WHAT THE TASK ASKS>
In the records below, the line with "Toggle the クリエイティブ" opens the range and the line with "Given: Click the" closes it; print that range exactly and nothing else.

---*---

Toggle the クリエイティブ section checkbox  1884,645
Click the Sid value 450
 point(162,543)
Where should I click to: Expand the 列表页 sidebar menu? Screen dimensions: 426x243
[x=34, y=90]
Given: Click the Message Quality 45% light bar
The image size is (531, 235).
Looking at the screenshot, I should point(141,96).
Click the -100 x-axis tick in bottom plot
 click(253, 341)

---*---

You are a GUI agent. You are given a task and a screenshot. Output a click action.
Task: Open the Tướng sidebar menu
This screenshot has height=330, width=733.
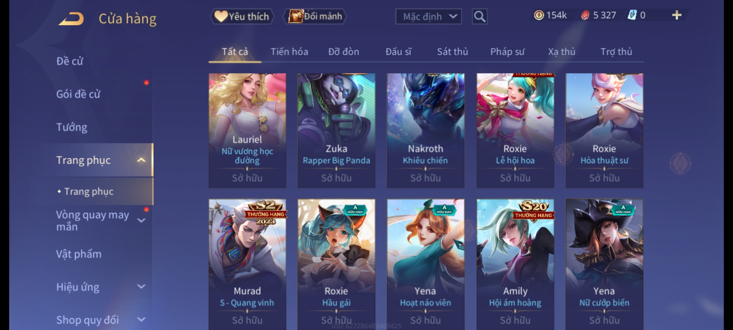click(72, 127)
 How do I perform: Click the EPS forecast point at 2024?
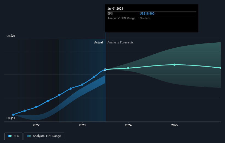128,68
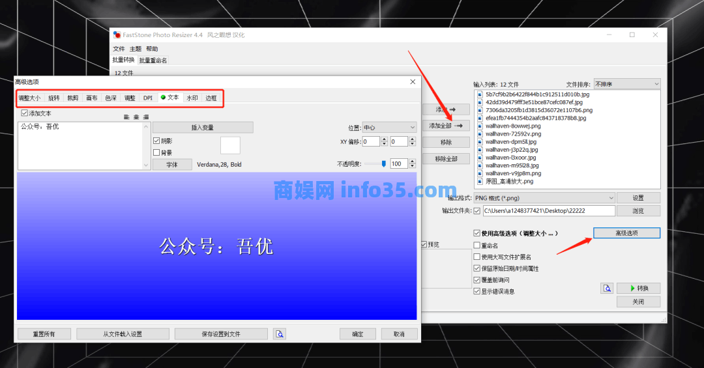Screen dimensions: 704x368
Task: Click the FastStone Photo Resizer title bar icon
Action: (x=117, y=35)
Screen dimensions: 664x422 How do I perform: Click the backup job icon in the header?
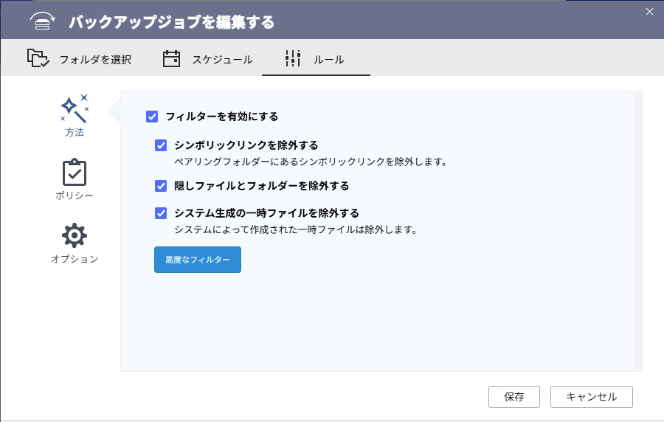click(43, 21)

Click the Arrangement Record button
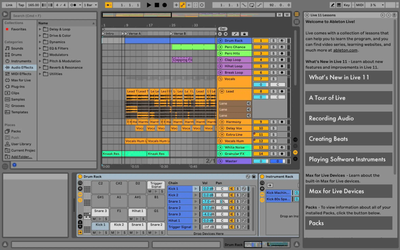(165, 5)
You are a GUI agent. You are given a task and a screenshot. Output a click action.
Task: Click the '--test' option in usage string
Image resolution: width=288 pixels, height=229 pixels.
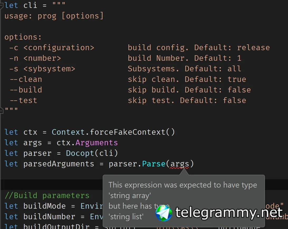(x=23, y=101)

---*---

ANSWER SECTION>
Toggle the クリエイティブ section checkbox  1884,645
Click the Sid value 450
 point(162,543)
Where should I click to: Expand the 列表页 sidebar menu? Screen dimensions: 426x243
[x=34, y=90]
Given: Click the Message Quality 45% light bar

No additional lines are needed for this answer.